Autre raccourci: l’habileté supposée de Claudio Abbado à gérer les arcanes de la vie milanaise. Les liens qu’il avait avec le parti communiste, mais aussi avec le parti socialiste (Paolo Grassi, sovrintendente de la Scala et son successeur Carlo Maria Badini) suffisaient dans une Italie dominée par des clans et des appuis partisans: il n’avait pas à se mouvoir. Il suffisait de vouloir pour obtenir.

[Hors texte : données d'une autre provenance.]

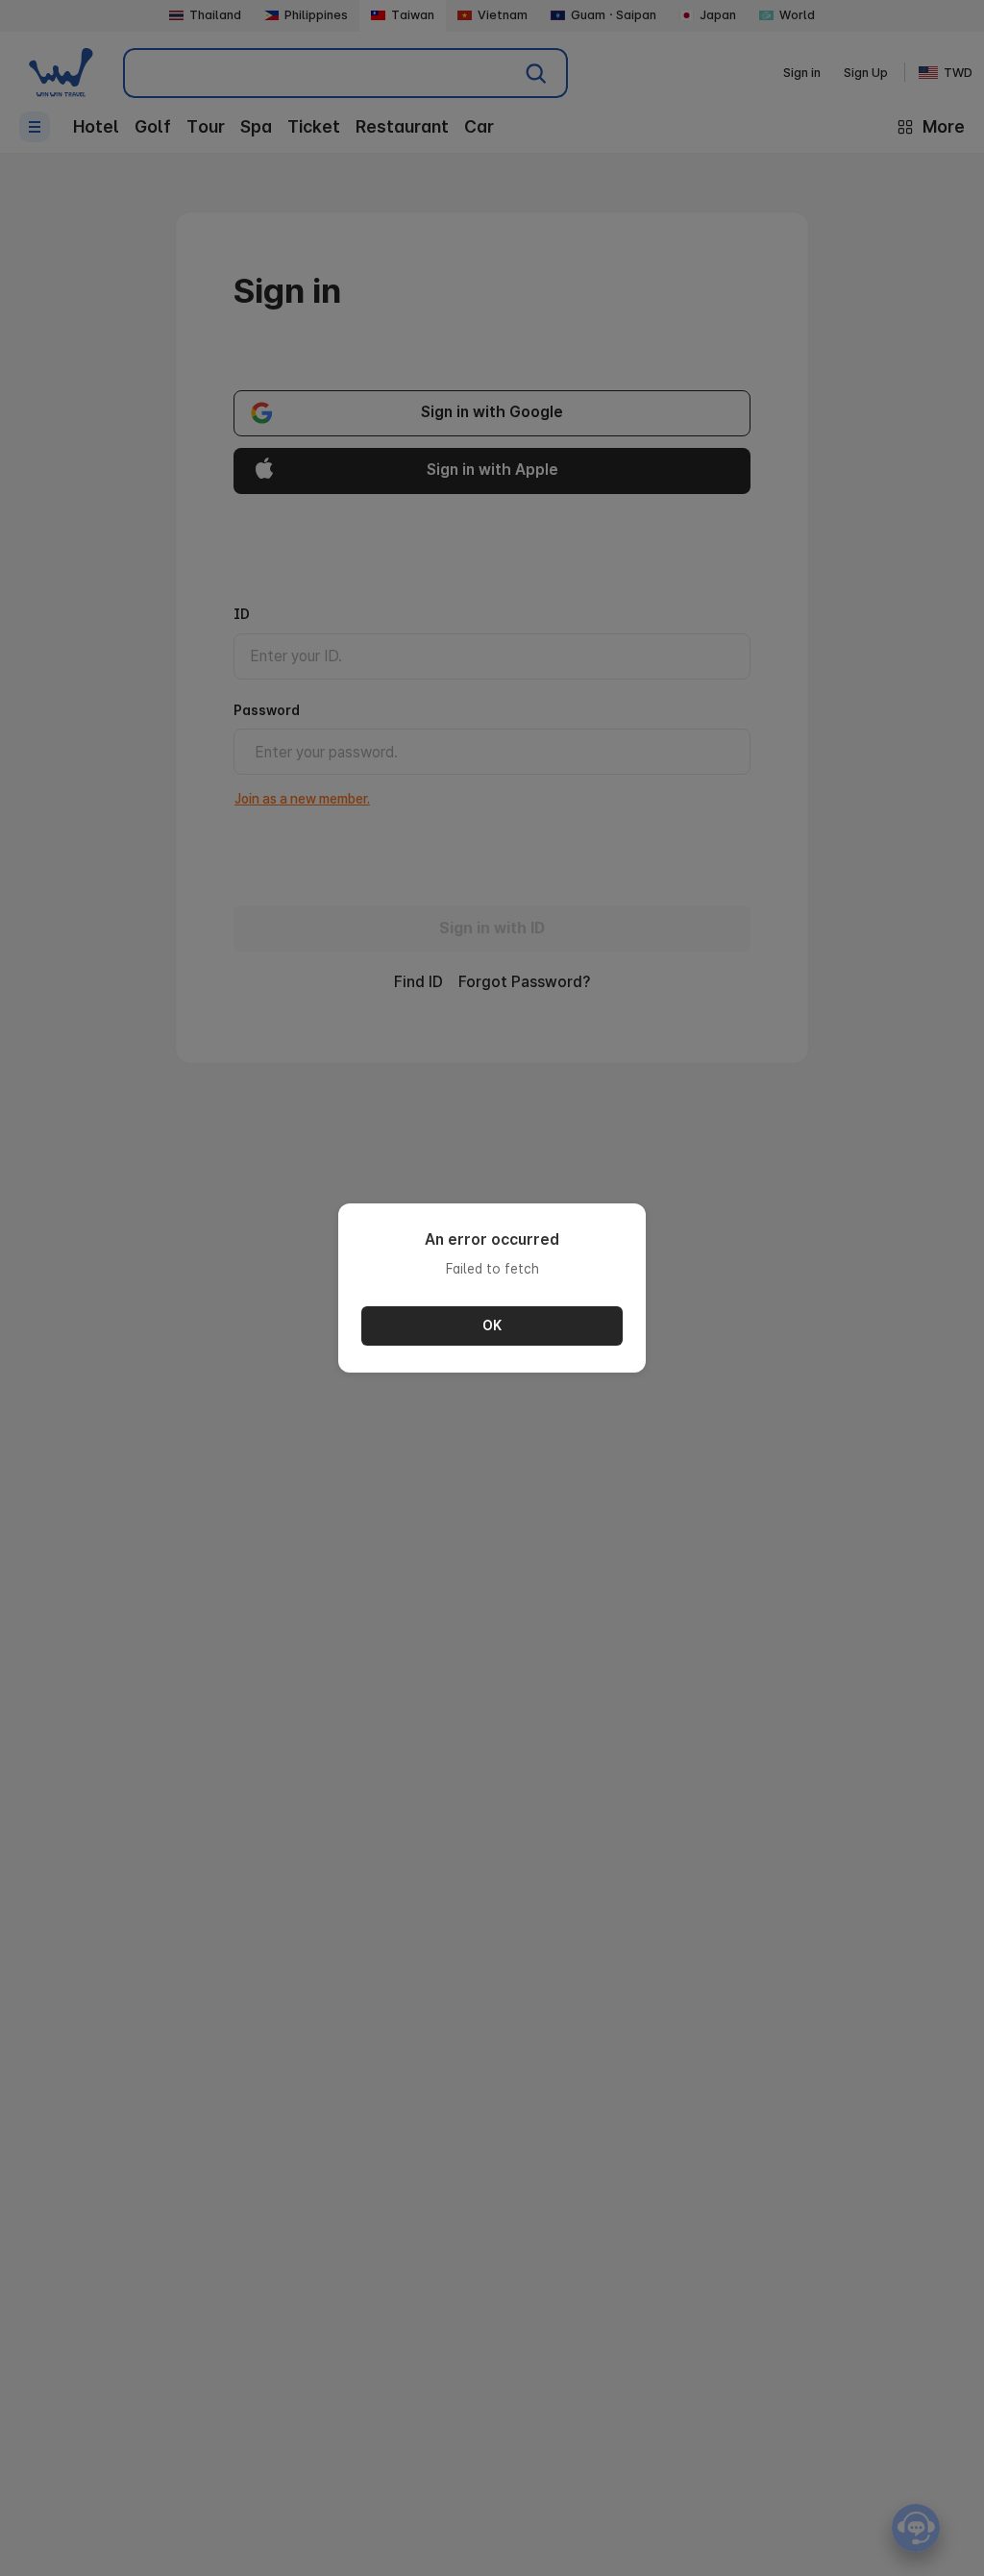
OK (492, 1325)
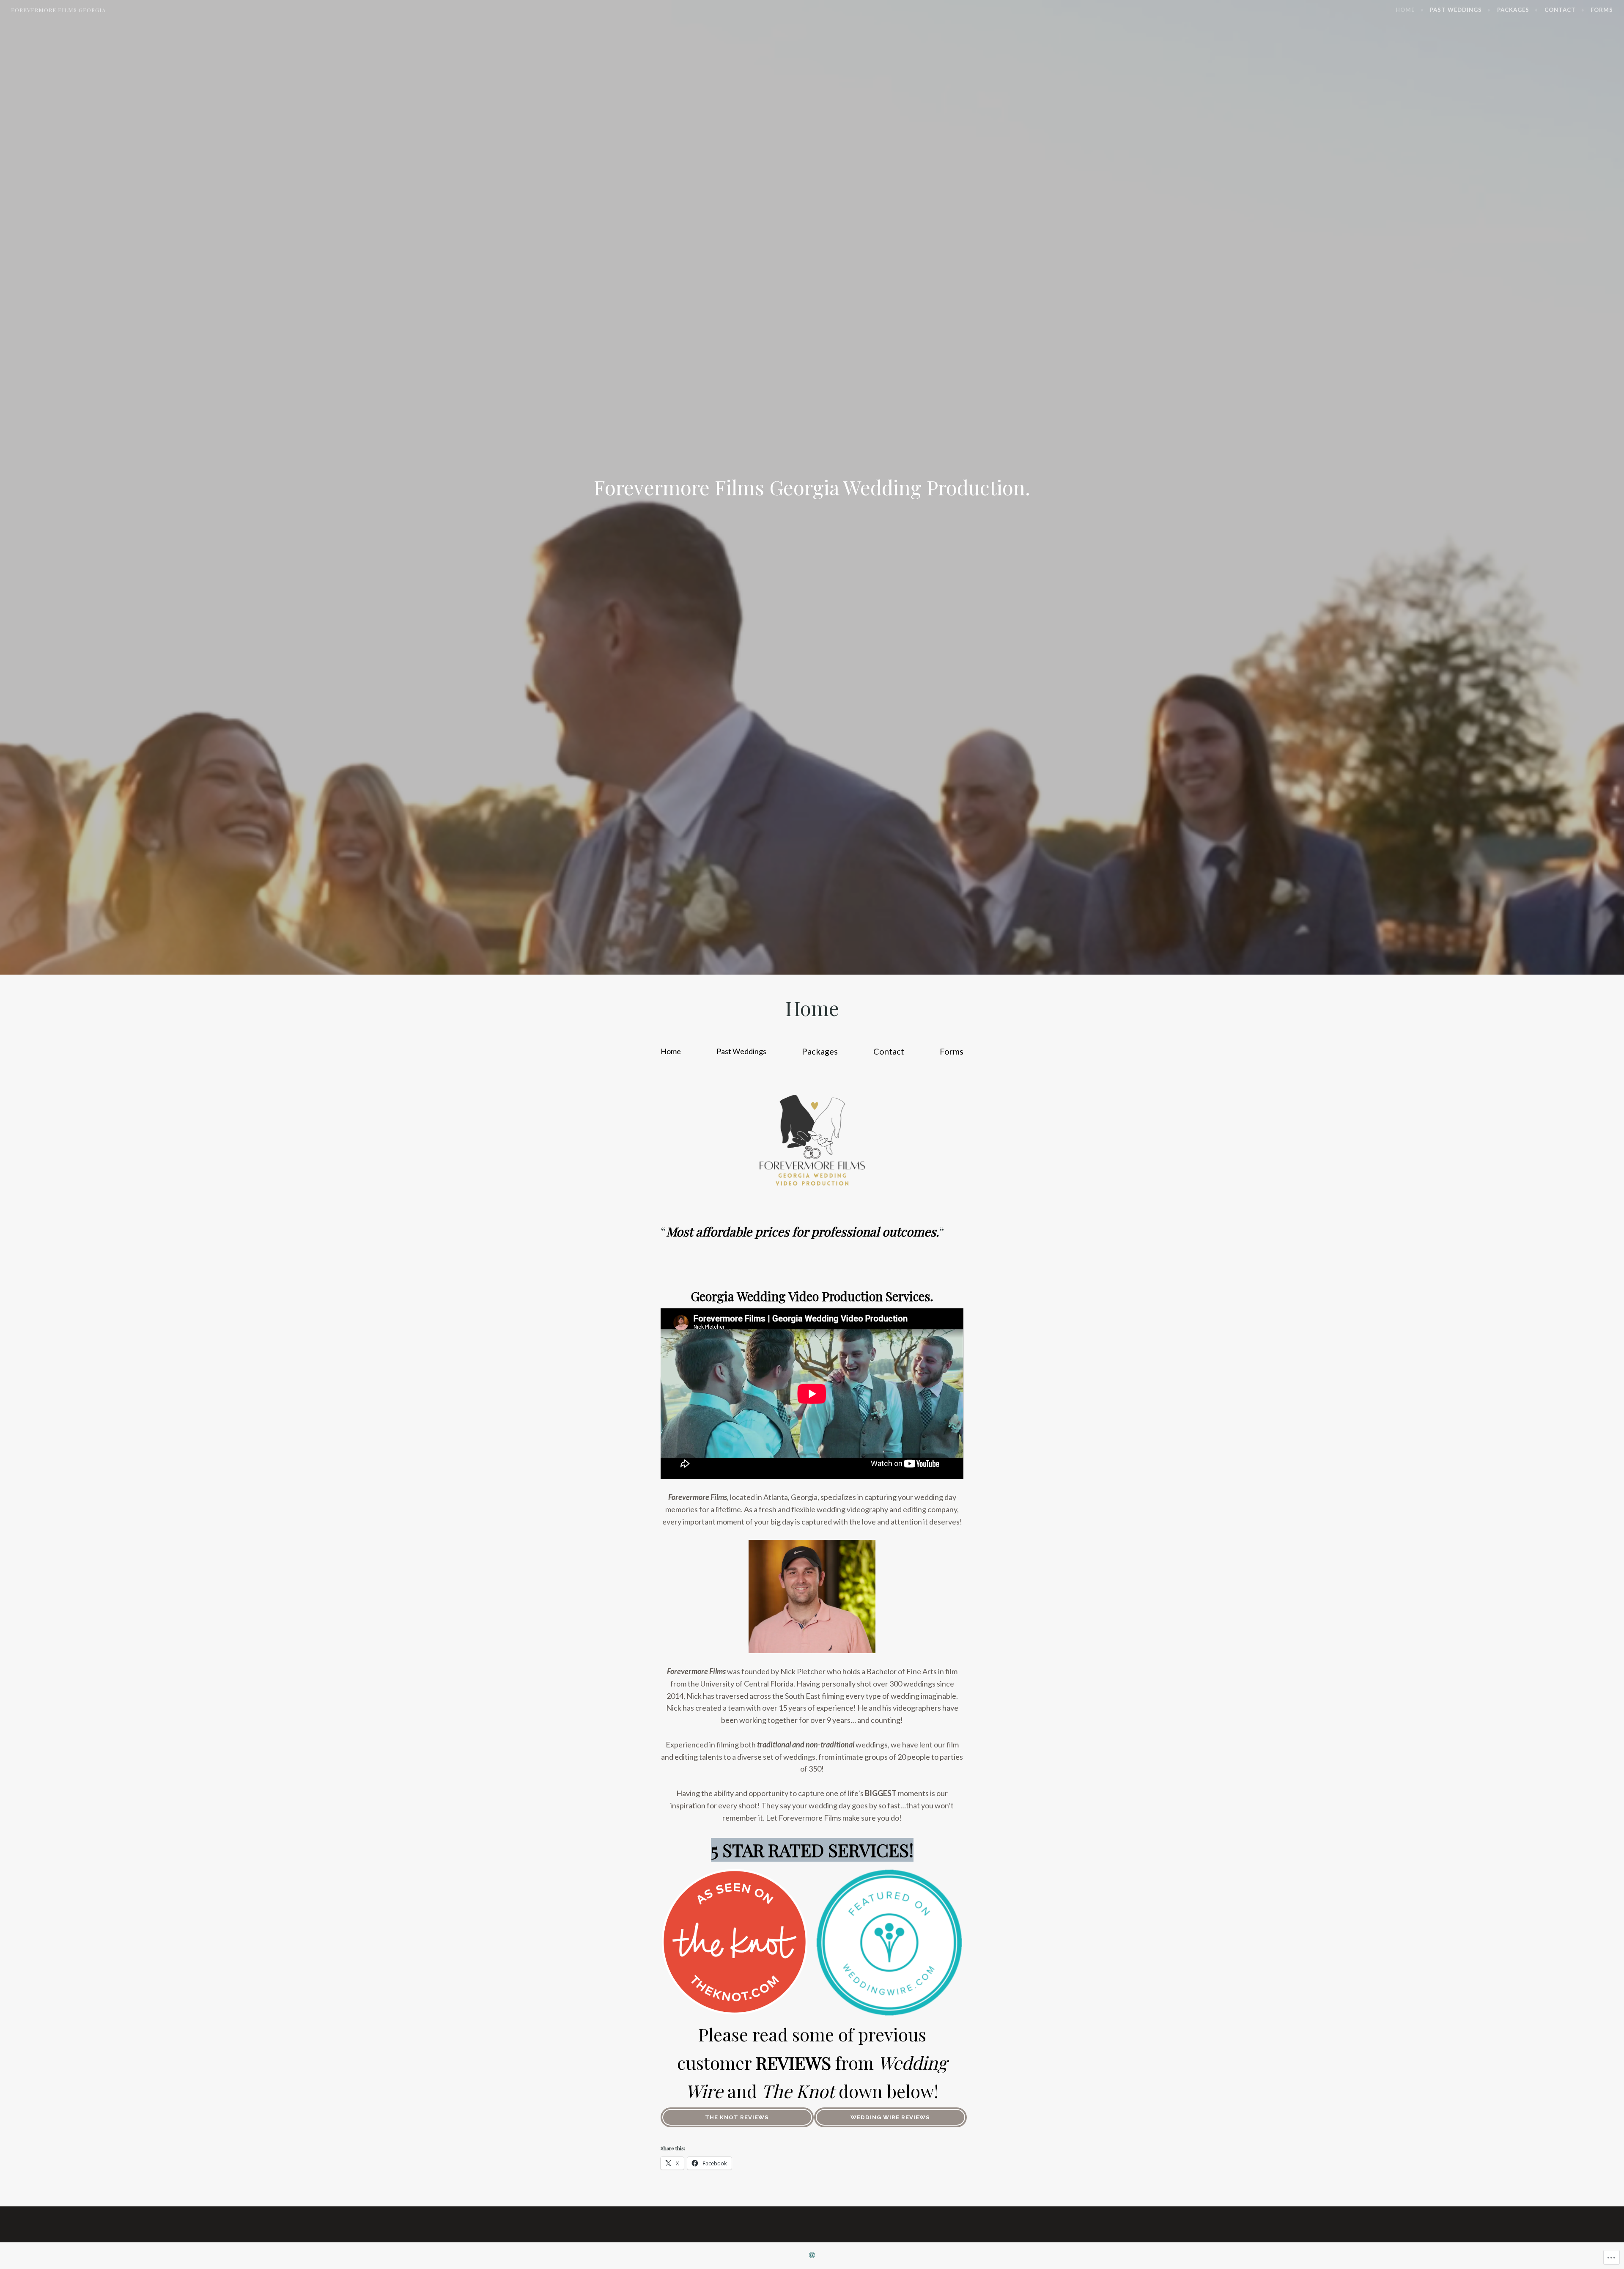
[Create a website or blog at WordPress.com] (812, 2255)
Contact (1560, 9)
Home (1405, 9)
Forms (1602, 9)
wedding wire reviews (890, 2117)
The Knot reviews (737, 2117)
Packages (1513, 9)
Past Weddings (1456, 9)
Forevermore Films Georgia (58, 10)
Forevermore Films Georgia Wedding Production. (812, 487)
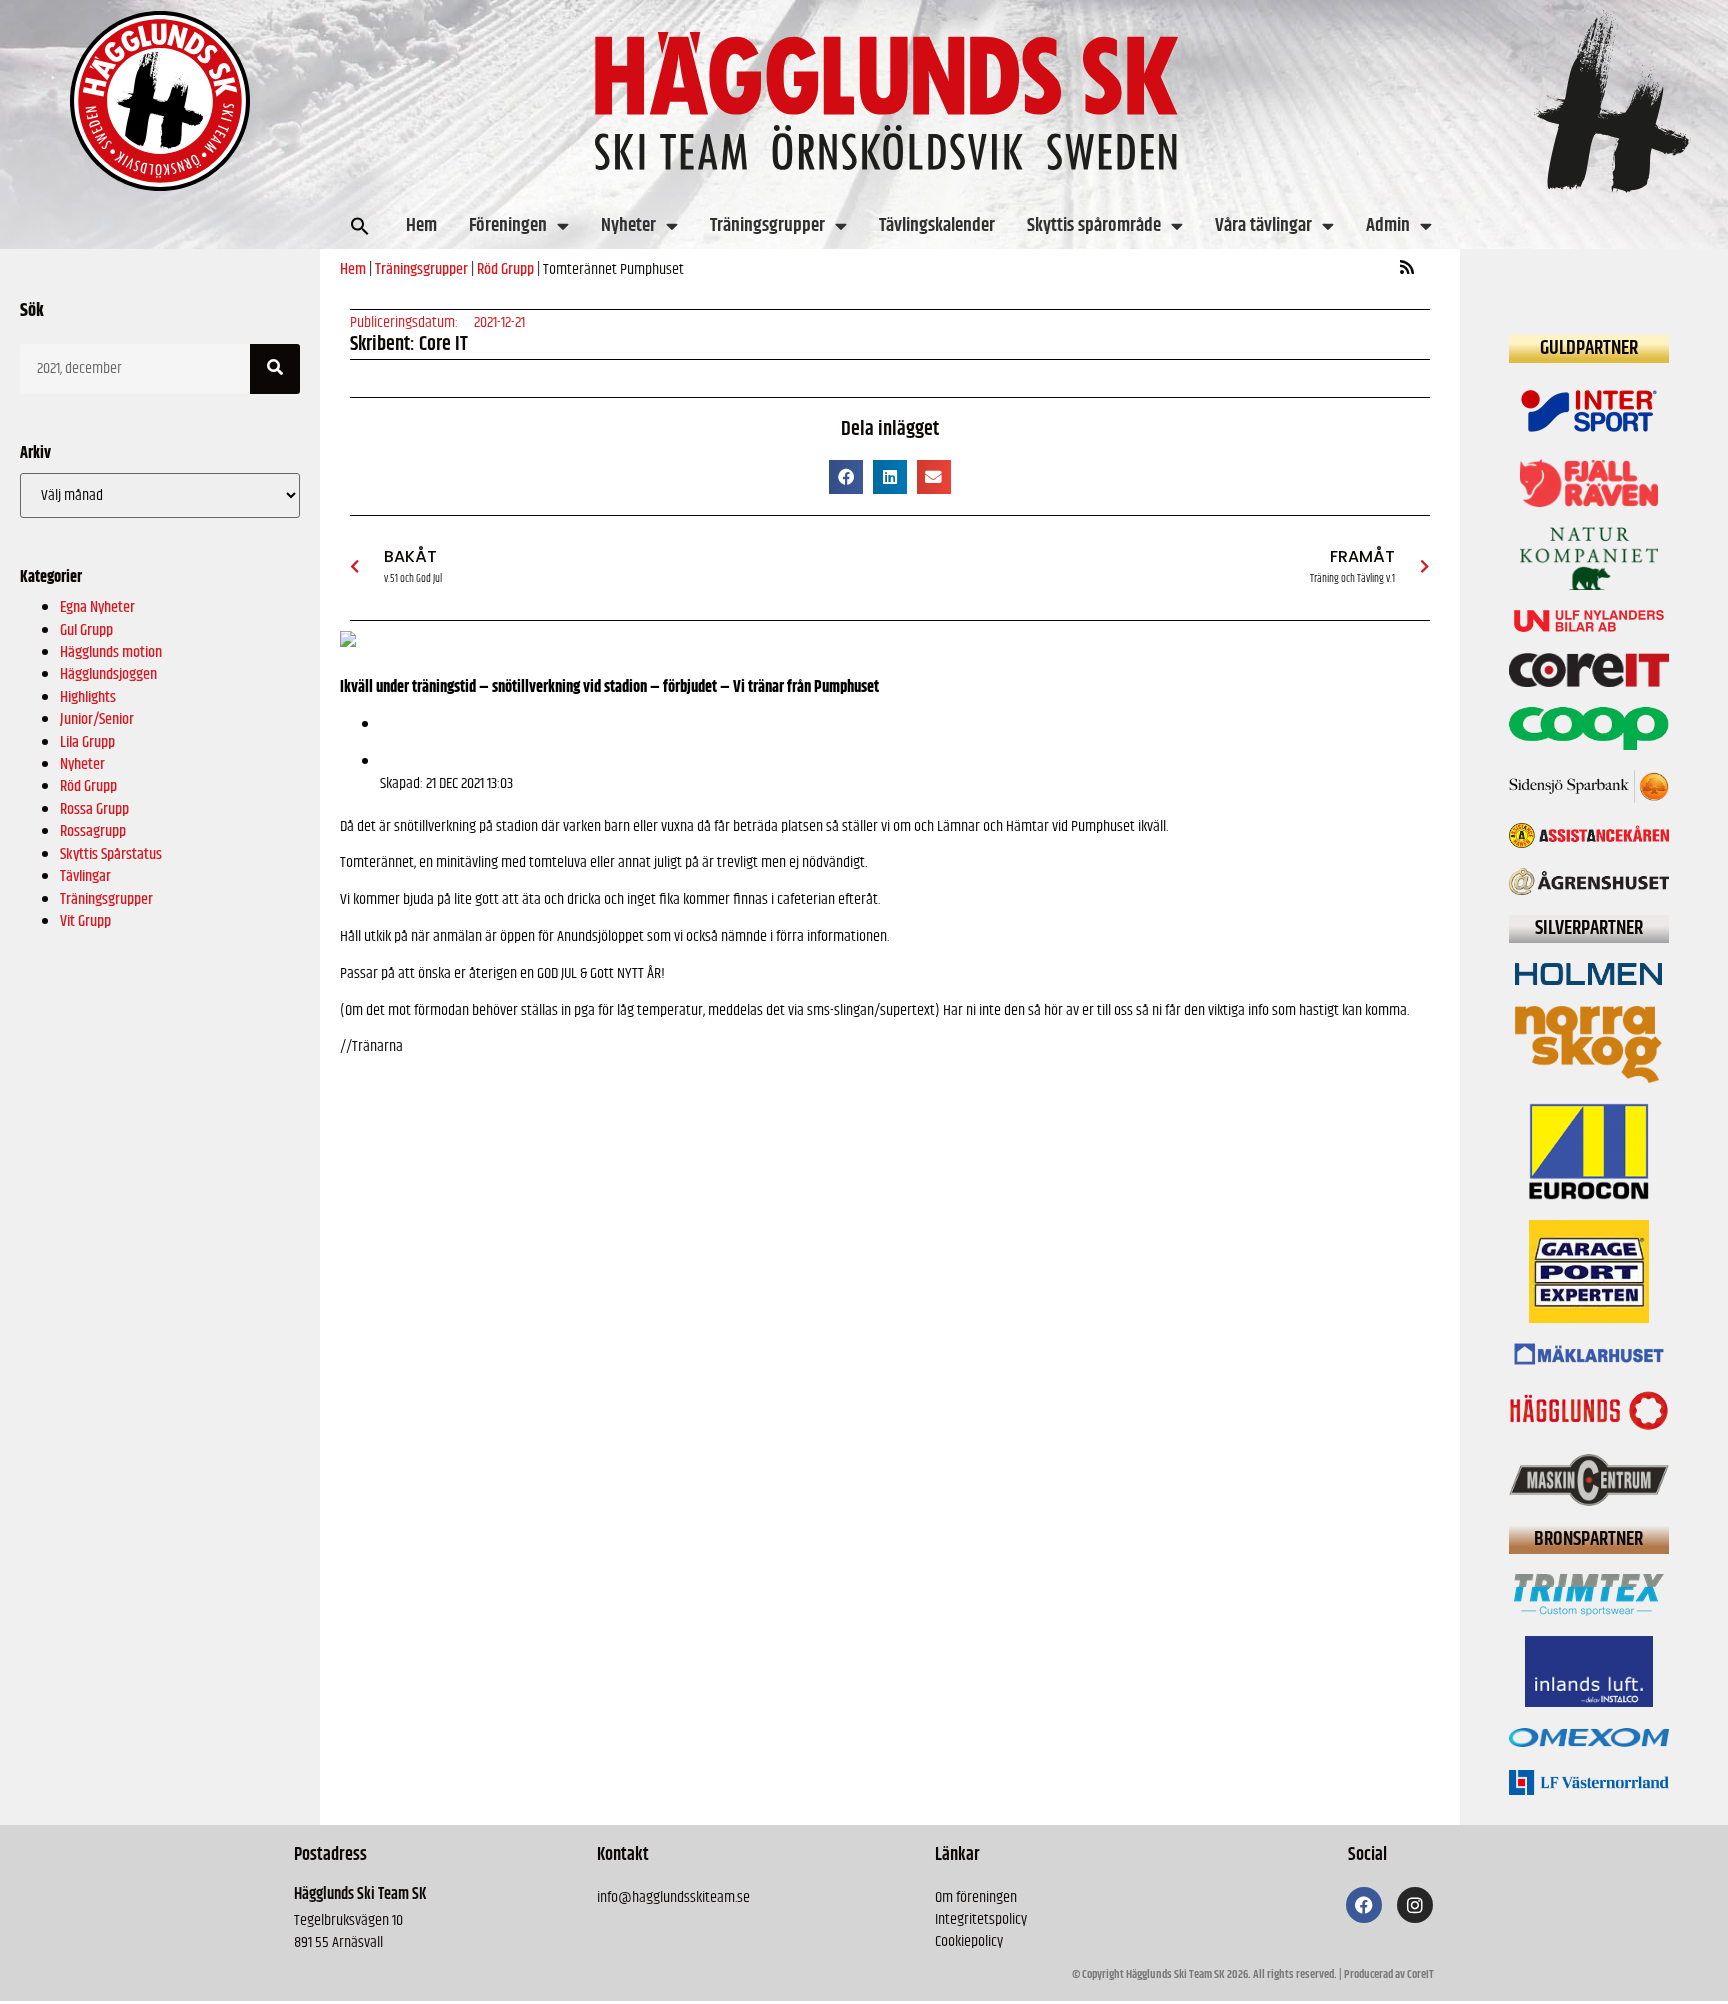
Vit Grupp (85, 921)
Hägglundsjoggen (108, 674)
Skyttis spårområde (1094, 225)
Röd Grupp (88, 786)
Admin (1388, 225)
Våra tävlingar (1263, 225)
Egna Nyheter (97, 607)
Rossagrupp (93, 831)
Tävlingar (85, 876)
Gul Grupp (86, 630)
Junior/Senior (97, 719)
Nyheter (628, 225)
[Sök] (275, 369)
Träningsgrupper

De toute manière Claudio a toujours fait ce qu’il a voulu, et les faits sont têtus (comme lui): quand ils lui ont résisté, il est parti. Il est parti de la Scala quand il a senti des résistances dans l’orchestre travaillé par d’autres voix, il est parti de l’Opéra de Vienne quand la mort de Klaus Helmut Drese le Generalintendant de Vienne, avec qui il avait construit son projet,  a amené à la tête de la Staatsoper Eberhard Wächter et Ioan Holänder qui n’avaient pas du tout en tête le même projet,  il a annoncé son départ de Berlin peu après que le Spiegel eut fait état d’une fronde chez les berlinois, dont certains lui ont toujours été hostiles, (mais Guy Braunstein, ex-premier violon et Ludwig Quandt, violoncelle solo des Berliner portaient son cercueil) il a renoncé à diriger les viennois (mais Alois Posch, ex contrebasse solo des Wiener et contrebasse solo de Lucerne Festival Orchestra et de l’Orchestra Mozart portait son cercueil) lorsque les Wiener Philharmoniker ont refusé de changer leur organisation à Salzbourg pour qu’il puisse diriger tout le temps les mêmes musiciens (pour Tristan et Così fan tutte). S’ajoute à ce dernier point qu’à Salzbourg il se méfiait de Gérard Mortier et surtout n’était pas convaincu par le metteur en scène Hans Neuenfels dans Così fan tutte. Il est donc parti, en un communiqué de presse paru le 1er janvier 2000 !
Oui, il ne luttait pas, mais s’il sentait qu’il n’y avait plus consensus pour comme il le disait “faire de la musique ensemble”, ou simplement, faire les choses comme il l’entendait et comme il en avait envie, il partait ailleurs. D’ailleurs, son départ de Berlin marqua la fin de sa collaboration régulière avec des orchestres institutionnels qui ne correspondaient plus à ce qu’il attendait, après sa longue carrière.
Après Berlin, il ne dirigea que des orchestres qu’il connaissait, ou dont il avait plus ou moins choisi la composition, le Lucerne Festival Orchestra, le Mahler Chamber Orchestra (avec qui il a continué une collaboration au moins annuelle) et l’Orchestra Mozart, qu’il composait autant que de besoin, et une fois par an, les Berliner,  faisant du rendez-vous de mai un des grands moments de chaque saison .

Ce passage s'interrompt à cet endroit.